» WHAT TO WORK ON
[1] Answer these questions about the PHP logout post:
(a) What does the poster want the other open tabs to do when the user logs out in one tab?
(b) What database name is passed to mysqli_connect in the DB file?
(c) Which file does Login.php include?
[2] Repeat the part of the PHP logout post that begins at the words "I am working" and ends after "issue in logout.".

» TEXT BLOCK
· · · · · · ·

Logout all open tabs automatically when user logs out in one of the opened tabs in php

Question

I am working on php session concept in php. created login page using jquery and php and created sessions for all pages when i logged in session runs i can open logged in urls in another tabs to which works great but i have an issue in logout.

when i logout in one of the opened browser tab other tabs still it runs manually if i refresh pages gets logged out. My requirement is when i logout in one of the tab other tabs should automatically logout instead of manually.

DB file

<?php
    session_start();
    $con = mysqli_connect("localhost", "root", "","testing") or die ("Oops! Server not connected"); // Connect to the host

?>

Login.php

   <?php
    include 'db.php';
    if(isset($_SESSION['username']) && $_SESSION['username'] != '')

· · · · · · ·

» SUPPLIED RECORDS
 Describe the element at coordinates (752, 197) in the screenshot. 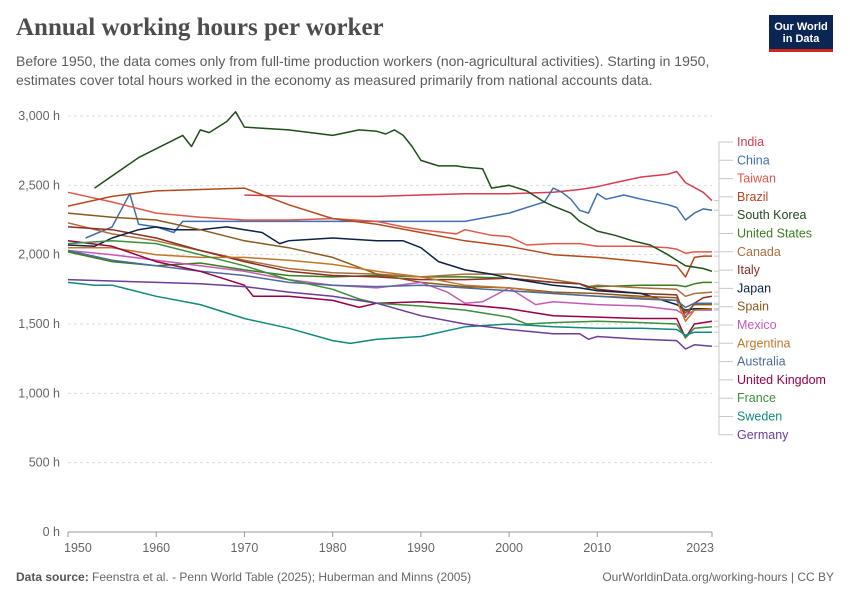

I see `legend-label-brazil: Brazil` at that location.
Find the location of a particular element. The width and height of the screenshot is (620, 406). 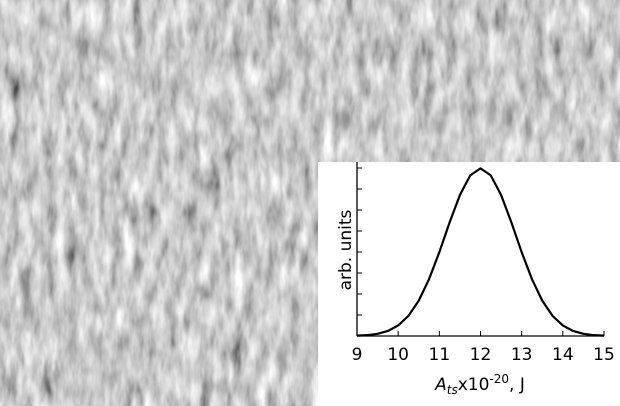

· · · · · · ·

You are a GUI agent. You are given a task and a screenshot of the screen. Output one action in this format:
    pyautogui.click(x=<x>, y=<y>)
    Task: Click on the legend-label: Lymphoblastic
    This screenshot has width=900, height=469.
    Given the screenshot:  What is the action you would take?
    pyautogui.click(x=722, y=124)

· · · · · · ·

» SOLUTIONS FOR EACH TASK
[1]
(a) They should log out automatically instead of manually.
(b) testing
(c) db.php

[2]
I am working on php session concept in php. created login page using jquery and php and created sessions for all pages when i logged in session runs i can open logged in urls in another tabs to which works great but i have an issue in logout.